The world is changing, it’s impossible for me not to come back to how tech is mirroring and amplifying those changes. Whether you care that Mark Zuckerberg randomly got into MMA or not, what these guys do influences our politics, our culture, and these very platforms we like to write our little newsletters on. So forgive me if I overly focus on Mark Zuckerberg’s $900,000 watch for a minute.
It constantly astounds me how far the culture in Silicon Valley has swung from one end of the political spectrum to the other, and so much of that shift was simply because the right was not only willing accept, but embrace, their little goals. Their goals are both boring (unfettered monopoly) and petty (being mad they don’t have the broad cultural approval they all thought they’d get from being a tech titan). But what’s astounding to me is how much their pettiness is driving their actions over the boring stuff: Zuckerberg, as you probably know, is gutting DEI, content moderation, adding UFC’s Dana White to the board of Meta, and saying business needs to be more “masculine”, as if the opposite is somehow bad for society.
But one thing that hurt the feelings of another tech billionaire and Trump convert, Marc Andreesen, was the fact that his idea of “the deal” – make a lot of money, donate most of that money, then everybody claps – is now dead. You made billions in tech? Now, people will get mad at you online even when you announce you’re donating 99% of your wealth. I’m paraphrasing what Marc said here, but it very much appears that he’s mad at some random strangers complaining about people like him online. And this is one reason why he completely changed political parties.
I will concede one point to Marc there – donating 99% of your wealth isn’t the worst thing you can do with your money. The thing is, these random people online aren’t necessarily a skilled debaters trying to engage in a match with you, Marc. They’re people who are just upset at what capitalism allows you to do at our expense, and they’re going to shit on you no matter what band-aid you try to put over it. They all hate you, Marc. People on the right, too. Maybe it’s time for self-reflection instead of betting on the guy who wants to rename the Gulf of Mexico?
What it feels like – and maybe this is entirely the fault of social media amplifying the tiniest voices – is that the pendulum swung 5 degrees to the left, and insecure tech billionaires reacted by swinging 45 degrees to the right. They didn’t want to feel bad about being wealthy, or powerful, and they’re mad that the cost of living as a megawealthy person is having a few people make very joking, completely unseries jokes about guillotining you.
Just like any random redpilled incel on Reddit, the Marc/ks are mad that you’re making them feel guilty for just being who they are. Cause when you have everything the world could ever offer you, I guess guilt is that one lingering feeling that is hard to solve with money. Unless, of course, you use that money to install a president that will absolve you of that guilt. And may or may not shield your investments from antitrust hearings in the future.

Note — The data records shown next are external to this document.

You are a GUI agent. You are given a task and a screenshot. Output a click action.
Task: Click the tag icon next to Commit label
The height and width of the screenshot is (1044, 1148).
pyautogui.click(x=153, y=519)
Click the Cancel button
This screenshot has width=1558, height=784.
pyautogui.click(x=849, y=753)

For a brief moment in the 2010s, I believed that most of these tech billionaires would use their power to promote democracy and fairness in a system that offered them such an opportunity in the first place, but it turned out that protecting their own little feelings was way more important than democracy or any other value they once claimed to hold dear.
Look: It’s a weird time for men. I get it. When we talk about the male loneliness epidemic or any of the other challenges men are facing as middle and working-class people, men are facing real economic challenges, and there are fewer cultural spaces where they feel welcome that aren’t on the redpilled right. These problems are real, and need to be dealt with. But seeing this same set of behaviors and beliefs at the highest echelons of power is only making it more clear that the root of this is not just about “economic insecurity” - it’s about power – power that was lost and is now being reclaimed. Nobody wants to feel guilty about having power. Nobody wants to feel like there is a responsibility that comes with privilege. To the tech titans, it’s a zero-sum game apparently; one has to throw out the idea of responsibility, guilt, or shame altogether in order to feel whole. They can’t just have power. They have to have admiration, and we’re gonna give it to them whether we like it or not.
I guess it’s easier to spin the entire house around the stationary lightbulb rather than try to twist with your own wrist. So, Andreesen will spend billions to not feel bad about eschewing “they/them,” check.